→ YOUR GOAL:
Please show all lines of the records that include "Systems".

[Stored records]
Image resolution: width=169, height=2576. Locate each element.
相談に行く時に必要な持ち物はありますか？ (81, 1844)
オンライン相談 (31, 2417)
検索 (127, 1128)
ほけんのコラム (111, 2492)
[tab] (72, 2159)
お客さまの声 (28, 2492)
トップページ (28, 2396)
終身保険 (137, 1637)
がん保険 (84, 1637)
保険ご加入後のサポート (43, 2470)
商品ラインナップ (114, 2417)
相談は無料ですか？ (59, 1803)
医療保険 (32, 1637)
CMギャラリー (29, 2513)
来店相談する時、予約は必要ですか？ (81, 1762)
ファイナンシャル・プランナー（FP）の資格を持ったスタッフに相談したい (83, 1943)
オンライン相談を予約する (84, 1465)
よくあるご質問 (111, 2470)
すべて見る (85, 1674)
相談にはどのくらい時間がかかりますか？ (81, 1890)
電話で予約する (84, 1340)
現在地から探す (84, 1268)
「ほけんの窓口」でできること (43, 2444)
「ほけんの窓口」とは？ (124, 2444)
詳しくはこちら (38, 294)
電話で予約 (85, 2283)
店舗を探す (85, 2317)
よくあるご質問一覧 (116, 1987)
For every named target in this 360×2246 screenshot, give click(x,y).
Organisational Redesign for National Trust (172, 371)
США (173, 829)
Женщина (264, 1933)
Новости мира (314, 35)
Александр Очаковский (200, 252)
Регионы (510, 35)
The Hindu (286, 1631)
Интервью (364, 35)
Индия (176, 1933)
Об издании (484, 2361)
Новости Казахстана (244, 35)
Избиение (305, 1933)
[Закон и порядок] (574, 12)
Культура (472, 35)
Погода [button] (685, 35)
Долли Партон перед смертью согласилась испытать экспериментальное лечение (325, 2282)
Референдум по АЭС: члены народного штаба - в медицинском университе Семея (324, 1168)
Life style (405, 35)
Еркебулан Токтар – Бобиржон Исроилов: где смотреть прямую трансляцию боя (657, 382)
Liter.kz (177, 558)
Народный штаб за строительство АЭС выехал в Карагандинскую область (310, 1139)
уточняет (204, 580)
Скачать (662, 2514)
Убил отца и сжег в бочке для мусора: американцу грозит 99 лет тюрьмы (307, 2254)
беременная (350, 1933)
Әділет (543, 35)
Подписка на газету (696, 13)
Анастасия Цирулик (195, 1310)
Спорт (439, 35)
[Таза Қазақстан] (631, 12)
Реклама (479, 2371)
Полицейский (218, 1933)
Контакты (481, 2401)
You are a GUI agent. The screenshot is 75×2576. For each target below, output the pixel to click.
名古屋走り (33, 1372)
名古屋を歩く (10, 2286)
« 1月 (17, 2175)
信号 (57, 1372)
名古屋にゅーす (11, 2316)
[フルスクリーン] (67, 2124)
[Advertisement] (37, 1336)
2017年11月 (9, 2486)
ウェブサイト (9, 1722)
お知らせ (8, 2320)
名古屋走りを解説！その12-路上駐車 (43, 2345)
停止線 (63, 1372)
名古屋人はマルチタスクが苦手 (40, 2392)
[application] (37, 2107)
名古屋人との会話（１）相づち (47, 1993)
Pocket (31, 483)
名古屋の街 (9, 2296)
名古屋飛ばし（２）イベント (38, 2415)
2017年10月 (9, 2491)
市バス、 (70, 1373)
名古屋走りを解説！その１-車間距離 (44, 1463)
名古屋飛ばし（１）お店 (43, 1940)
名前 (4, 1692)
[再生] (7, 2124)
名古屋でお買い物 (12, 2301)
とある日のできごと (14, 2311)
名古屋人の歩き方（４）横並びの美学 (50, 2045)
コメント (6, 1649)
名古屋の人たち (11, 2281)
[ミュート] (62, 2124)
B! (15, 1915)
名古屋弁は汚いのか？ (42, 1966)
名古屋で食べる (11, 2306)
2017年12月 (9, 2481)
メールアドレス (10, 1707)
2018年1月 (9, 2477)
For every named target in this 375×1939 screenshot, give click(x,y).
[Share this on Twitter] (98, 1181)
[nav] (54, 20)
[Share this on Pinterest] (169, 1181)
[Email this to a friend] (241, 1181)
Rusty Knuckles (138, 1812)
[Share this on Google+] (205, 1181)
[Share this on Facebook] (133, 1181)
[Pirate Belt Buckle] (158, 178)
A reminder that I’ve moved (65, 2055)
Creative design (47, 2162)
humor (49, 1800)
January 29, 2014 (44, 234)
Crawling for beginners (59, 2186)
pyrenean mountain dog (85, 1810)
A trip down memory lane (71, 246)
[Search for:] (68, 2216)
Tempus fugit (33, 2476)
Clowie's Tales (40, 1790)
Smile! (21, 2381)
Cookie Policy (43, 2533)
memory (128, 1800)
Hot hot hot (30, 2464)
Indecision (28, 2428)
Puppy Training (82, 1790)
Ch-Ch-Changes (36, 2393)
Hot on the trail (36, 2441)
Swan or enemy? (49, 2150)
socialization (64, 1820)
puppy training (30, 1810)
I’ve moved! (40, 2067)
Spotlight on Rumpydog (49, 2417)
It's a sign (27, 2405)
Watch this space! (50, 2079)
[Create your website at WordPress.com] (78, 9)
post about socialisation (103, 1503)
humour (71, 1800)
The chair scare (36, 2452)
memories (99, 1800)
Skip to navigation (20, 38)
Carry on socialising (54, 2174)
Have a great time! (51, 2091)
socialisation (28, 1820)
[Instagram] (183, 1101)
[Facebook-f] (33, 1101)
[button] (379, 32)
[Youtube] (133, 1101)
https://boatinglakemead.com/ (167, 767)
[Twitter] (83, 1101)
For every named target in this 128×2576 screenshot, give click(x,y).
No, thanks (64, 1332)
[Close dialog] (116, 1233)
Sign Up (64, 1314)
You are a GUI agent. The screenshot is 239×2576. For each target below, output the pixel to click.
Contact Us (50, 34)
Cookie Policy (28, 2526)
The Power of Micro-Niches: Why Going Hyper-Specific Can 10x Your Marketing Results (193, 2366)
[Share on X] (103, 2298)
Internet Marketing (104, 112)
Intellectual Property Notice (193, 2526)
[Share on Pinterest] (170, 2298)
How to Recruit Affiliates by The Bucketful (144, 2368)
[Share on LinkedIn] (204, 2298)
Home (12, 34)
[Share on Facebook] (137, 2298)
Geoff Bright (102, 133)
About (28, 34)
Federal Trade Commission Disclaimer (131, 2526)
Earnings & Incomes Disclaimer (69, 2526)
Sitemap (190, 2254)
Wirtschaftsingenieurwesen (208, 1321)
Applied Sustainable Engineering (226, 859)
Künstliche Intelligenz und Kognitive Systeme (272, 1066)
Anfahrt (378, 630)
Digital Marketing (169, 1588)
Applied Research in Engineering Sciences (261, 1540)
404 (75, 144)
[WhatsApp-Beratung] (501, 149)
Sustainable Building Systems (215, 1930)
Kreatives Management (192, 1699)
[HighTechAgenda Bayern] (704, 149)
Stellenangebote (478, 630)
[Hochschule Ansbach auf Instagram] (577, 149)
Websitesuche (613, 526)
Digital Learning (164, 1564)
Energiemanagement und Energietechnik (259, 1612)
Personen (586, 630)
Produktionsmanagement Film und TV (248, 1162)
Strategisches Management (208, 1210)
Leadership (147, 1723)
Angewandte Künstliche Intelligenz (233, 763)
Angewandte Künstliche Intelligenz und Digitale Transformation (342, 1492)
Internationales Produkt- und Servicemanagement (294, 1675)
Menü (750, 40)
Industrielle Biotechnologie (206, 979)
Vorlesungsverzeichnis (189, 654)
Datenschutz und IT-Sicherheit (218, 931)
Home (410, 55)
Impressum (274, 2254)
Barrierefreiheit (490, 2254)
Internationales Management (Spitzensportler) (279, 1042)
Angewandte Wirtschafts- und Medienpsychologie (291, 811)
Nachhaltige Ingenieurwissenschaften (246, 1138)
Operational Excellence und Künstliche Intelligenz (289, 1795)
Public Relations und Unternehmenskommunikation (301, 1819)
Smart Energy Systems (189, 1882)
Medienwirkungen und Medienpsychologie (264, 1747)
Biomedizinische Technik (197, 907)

→ ANSWER TO THE EXERCISE:
Sustainable Building Systems (215, 1930)
Smart Energy Systems (189, 1882)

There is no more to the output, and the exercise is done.